### SOURCE PASSAGE:
- - - - - - -

About the emotivists’ denying "X is wrong" being a subject-predicate sentence…

It may be that what people mean when they say "X is wrong," is really “X? Yuk!”. But, the reason people say it in the subject-predicate form is that people are usually asked in a way that they can only answer in that way.

When somebody asks you about killing an innocent baby, they do not ask you “express your first emotional response to killing a young baby” Rather, they ask, “Do you think it is right (or wrong) to kill a baby,” which forces us to say “killing a baby is right (or wrong).”

Some people ask, “what do you think about killing a baby?” And in that case, you might be able to express your feelings without making any proposition(the all-or-nothing proposition such as “X is wrong”): “I think it is disgusting.” However, it is usually the case that the interlocutor wants more than just your feelings, “Oh, so does that mean it is wrong to kill an innocent baby?”

Moreover, the person now asks you to give him the reason(s) as to why you think “X is right (or wrong).” But, really, what reason? I’m not even sure if it’s possible to give reason why someone feels the way he does. Don’t we simply ‘recognize’ our feelings once it is aroused in our consciousness? So, what reasons can there be other than “I don’t know. That’s just how I feel about it?” (yet, this is another topic)

- - - - - - -

### ENTRIES SHOWN:
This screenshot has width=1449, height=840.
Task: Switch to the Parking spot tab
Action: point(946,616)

- - - - - - -

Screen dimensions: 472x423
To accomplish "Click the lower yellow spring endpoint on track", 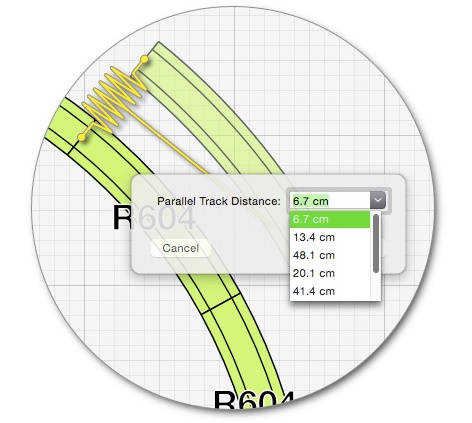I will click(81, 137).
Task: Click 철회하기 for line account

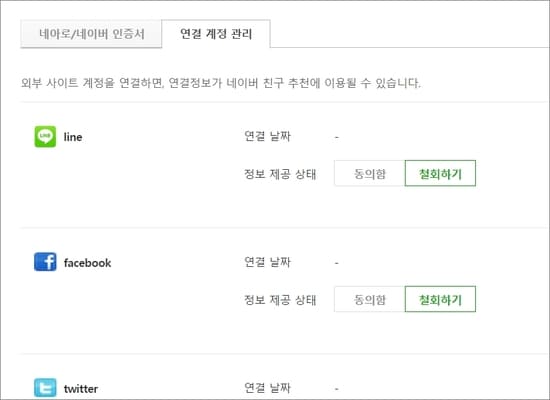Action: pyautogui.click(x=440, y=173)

- - - - - - -

### SHORT PROBLEM:
According to the passage on emotivism, why do people usually say "X is wrong" in subject-predicate form? The material has no connection to the passage on emotivism.

### FINAL RESULT:
People are usually asked in a way that they can only answer in that form.